Burger King

It took me  a little over an hour to navigate the subway system and emerge from the underground into Guomao. Guomao is an essential location for my fieldwork as well as home to China’s World Trade Center. I was so happy to see not only the sun (after dodging around what seemed to be thousands of people, trying to read signs with hundreds of unknown characters, and being the subject of many intrigued stares) but I was also greeted in the distance by the CCTV building!

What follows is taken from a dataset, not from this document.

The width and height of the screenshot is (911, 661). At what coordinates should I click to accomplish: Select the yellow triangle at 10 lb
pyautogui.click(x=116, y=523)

What really made my trip interesting was the fact that, for the first time since I arrived in China, I was approached FOR help. Up until now, I have always been the one asking questions: “Does this have meat in it?” “Which subway line is this?” “How much will this cost?”– the list goes on and on. But as I walked down Donshanlu in Guomao, I was too busy staring at the number of beamers, mercedes, and lamborghinis swerving down the highway to notice a bewildered white man running up to me. He was sweaty and obviously had been power walking (if not running) around in search for something. He blurted out in English “Where’s the Burger King!?!?”

Not only was I surprised that I had been approached but I also hadn’t been spoken to in English by a stranger in what seemed a very long time. I told the man I had no idea and asked him if he spoke any Chinese to which he replied with a furious shake of his head. I proceeded to walk over to a group of Chinese women who were standing close by and asked them if they knew where a Burger King was. They also didn’t know. I relayed the information to the man in English and he ran off.

This made me think.. the Chinese have a stereotype of Americans: extroverted, arrogant, unashamed…after having this sweaty, boisterous, middle-aged man approach me without so much as a “hello” or leave without a “thanks”.. I can understand why we have earned ourselves these characteristics. I’d like to leave this country in a month and a half and have proved them wrong.